§ **WORK ORDER 1**
Return the passage of the N.N. Club text from "The club sent" to "from 1871 onwards.", copied word for word.
§ **WORK ORDER 2**
Resume the account of the N.N. Club football club, continuing it after its last sentence.

** Opening PROVIDED TEXT block **

English 19th century football club

N.N. Club or N.N. Kilburn—N.N. standing for "No Names" —was an amateur English football club based in the Kilburn district of London.

==History==

The club's first recorded matches were victories over Barnes F. C. in January and April 1863. It was one of the eleven founding sides of the Football Association on 26 October 1863, and was represented by club captain Arthur Pember,
who was elected as the FA's first president.

The N.N.s enjoyed goodwill as an FA founder, and in 1866 was one of the mere three clubs that played exclusively Association laws, contributing three players - Pember as captain, Alfred Baker, and C. M. Tebbutt - to the London side in the prestigious inter-association match with the Sheffield Football Association that March. However, the club was never considered one of the elite clubs, and, after Arthur Pember's emigration in 1868, interest in the club dwindled. In the 1869–70 season, the club often had to play without new captain Tebbutt and by the time of the club's final reported match - a defeat by Upton Park FC on 5 February 1870 - only seven members turned up to play.

The club sent a representative to the annual meeting of the Football Association that month, and two players in the first representative match between England and Scotland on 3 March 1870 (Alfred Baker and George Gordon) are listed as N.N. players, but subsequent published lists of fixtures fail to show any activity from the club and there are no further results for the club available. The club is absent from lists of Football Association members from 1871 onwards.

** Closing PROVIDED TEXT block **
** Opening DATA FOR REVIEW block **

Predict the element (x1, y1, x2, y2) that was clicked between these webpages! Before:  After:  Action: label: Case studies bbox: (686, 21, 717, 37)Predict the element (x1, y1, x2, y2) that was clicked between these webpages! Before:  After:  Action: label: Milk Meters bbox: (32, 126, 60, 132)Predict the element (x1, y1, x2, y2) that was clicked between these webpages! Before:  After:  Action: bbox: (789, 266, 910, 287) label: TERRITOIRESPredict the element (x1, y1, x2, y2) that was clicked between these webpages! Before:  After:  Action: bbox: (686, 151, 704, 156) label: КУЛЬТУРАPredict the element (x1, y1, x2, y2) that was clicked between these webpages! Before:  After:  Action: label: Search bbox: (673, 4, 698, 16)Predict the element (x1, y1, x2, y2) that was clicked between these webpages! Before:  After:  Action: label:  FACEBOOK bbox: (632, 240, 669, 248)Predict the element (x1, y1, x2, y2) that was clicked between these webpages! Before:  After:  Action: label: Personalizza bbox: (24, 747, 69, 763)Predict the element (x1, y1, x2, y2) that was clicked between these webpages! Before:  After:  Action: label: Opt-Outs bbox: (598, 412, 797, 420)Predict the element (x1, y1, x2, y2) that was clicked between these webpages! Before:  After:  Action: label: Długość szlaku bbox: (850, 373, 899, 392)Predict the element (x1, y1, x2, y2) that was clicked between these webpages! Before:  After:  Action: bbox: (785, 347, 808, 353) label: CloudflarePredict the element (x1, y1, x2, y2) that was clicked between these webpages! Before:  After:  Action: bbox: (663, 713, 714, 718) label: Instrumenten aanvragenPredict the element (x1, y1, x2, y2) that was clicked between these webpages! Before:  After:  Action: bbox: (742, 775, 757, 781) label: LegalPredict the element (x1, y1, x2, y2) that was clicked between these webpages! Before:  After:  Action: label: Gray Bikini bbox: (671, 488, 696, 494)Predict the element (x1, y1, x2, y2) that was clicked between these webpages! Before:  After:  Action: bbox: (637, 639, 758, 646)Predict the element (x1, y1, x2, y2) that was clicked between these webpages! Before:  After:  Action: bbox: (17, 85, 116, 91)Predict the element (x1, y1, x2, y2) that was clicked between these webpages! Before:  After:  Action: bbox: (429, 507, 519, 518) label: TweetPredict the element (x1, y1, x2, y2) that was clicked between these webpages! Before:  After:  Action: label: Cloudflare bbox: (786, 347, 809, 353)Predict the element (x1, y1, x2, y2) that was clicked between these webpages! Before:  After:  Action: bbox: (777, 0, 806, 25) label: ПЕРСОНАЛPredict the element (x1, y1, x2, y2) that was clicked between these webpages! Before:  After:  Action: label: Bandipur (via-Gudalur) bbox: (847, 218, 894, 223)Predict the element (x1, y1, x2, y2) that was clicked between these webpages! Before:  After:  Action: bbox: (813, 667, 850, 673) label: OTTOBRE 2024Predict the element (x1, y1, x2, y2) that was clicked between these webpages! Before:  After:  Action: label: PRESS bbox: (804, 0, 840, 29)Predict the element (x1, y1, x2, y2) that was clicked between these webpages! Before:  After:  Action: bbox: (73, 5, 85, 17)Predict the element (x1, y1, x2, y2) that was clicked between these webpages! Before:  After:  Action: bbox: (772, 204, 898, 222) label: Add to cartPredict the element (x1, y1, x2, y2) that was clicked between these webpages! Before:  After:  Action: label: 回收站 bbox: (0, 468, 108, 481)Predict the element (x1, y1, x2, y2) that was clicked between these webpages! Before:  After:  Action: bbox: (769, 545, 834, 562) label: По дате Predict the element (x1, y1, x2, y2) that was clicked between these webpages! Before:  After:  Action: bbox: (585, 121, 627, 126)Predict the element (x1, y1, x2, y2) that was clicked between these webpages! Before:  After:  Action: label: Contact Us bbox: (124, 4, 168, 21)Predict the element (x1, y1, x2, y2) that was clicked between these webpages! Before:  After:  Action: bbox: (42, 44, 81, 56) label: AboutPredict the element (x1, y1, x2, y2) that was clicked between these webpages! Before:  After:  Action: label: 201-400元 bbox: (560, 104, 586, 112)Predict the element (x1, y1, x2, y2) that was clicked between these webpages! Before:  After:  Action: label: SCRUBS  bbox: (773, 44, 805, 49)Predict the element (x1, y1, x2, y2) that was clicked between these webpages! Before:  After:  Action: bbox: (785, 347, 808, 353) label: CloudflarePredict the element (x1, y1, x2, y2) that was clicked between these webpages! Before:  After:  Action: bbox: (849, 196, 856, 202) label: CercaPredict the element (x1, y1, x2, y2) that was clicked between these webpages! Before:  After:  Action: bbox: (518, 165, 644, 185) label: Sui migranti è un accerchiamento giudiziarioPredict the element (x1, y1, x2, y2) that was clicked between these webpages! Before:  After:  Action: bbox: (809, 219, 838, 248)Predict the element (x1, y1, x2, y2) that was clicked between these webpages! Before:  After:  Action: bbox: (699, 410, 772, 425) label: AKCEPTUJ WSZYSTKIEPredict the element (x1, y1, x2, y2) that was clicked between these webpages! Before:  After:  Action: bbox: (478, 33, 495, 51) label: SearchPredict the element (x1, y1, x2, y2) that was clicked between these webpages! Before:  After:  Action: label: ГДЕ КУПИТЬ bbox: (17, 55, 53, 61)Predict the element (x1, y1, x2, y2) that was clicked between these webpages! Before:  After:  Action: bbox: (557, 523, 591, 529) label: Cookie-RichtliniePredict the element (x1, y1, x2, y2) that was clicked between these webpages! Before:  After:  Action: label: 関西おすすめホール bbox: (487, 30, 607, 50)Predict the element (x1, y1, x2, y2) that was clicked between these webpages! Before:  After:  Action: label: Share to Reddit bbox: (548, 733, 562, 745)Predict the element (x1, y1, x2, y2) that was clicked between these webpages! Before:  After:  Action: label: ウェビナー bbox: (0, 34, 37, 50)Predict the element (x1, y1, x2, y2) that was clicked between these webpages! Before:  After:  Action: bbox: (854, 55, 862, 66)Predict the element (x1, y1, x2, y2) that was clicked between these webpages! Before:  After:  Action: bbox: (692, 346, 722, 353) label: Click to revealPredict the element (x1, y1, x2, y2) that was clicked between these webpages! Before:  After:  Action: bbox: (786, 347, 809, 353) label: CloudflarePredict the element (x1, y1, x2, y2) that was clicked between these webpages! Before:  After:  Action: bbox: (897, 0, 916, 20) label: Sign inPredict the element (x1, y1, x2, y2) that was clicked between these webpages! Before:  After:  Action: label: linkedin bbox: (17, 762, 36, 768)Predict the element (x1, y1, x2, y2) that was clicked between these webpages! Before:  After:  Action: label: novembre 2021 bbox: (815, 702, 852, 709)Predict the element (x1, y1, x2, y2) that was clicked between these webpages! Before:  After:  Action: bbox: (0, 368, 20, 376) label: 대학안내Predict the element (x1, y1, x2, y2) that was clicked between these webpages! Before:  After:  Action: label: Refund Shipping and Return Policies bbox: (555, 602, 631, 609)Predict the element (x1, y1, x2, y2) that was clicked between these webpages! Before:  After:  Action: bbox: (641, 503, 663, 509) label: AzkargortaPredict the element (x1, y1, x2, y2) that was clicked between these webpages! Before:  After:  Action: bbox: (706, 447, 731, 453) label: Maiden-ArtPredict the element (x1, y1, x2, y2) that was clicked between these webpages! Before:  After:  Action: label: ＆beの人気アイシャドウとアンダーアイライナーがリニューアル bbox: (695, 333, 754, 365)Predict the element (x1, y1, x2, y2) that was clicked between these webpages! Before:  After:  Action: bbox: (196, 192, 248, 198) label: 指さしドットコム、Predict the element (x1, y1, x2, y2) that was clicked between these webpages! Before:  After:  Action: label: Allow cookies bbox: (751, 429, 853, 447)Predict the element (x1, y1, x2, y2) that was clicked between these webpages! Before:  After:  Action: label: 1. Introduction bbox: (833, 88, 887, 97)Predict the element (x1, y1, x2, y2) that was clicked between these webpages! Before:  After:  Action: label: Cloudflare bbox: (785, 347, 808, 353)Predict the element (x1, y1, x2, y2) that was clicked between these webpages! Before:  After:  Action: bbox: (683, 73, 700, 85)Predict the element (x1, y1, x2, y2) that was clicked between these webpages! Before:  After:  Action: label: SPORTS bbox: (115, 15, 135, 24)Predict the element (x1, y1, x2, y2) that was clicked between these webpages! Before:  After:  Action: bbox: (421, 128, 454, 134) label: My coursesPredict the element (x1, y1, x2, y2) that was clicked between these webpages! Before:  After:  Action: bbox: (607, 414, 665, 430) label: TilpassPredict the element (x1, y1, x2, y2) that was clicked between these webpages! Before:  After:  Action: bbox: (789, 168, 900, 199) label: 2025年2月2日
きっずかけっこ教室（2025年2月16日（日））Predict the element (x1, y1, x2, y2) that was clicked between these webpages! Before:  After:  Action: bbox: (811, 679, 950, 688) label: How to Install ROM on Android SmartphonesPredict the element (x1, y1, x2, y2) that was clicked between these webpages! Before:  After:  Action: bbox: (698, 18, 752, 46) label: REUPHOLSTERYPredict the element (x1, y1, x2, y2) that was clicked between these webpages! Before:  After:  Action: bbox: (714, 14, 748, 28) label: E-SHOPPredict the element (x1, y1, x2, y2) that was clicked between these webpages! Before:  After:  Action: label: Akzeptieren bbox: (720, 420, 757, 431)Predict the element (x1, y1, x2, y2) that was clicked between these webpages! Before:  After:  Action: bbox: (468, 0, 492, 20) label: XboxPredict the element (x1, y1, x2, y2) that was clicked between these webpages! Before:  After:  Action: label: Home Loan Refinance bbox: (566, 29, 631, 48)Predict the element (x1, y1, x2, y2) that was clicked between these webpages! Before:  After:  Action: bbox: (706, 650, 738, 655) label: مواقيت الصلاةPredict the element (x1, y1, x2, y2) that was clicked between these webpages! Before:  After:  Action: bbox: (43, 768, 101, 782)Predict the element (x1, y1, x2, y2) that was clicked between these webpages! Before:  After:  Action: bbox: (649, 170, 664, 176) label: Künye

** Closing DATA FOR REVIEW block **

§ **ANSWER 1**
The club sent a representative to the annual meeting of the Football Association that month, and two players in the first representative match between England and Scotland on 3 March 1870 (Alfred Baker and George Gordon) are listed as N.N. players, but subsequent published lists of fixtures fail to show any activity from the club and there are no further results for the club available. The club is absent from lists of Football Association members from 1871 onwards.

§ **ANSWER 2**
The Brondesbury club, founded in 1871, was considered a resurrection of N.N. and occasionally listed as Brondesbury N.N.

==Colours==

The club's colours were blue jerseys, with N.N. embroidered on the chest in red letters.

==Ground==

The club originally played in a field adjoining the Edgware Road in Kilburn, but did not play any home matches from December 1866 until the next season because it was frequently under water; in 1867 the club secured a pitch near St Mark's Church, a 10-minute walk from Edgware Road station. In 1869 it moved back to Edgware Road, adjoining the station.

==Nickname==

The club's nickname of the Mudlarks came from the poor state of its original Edgware Road ground, described as a "mire".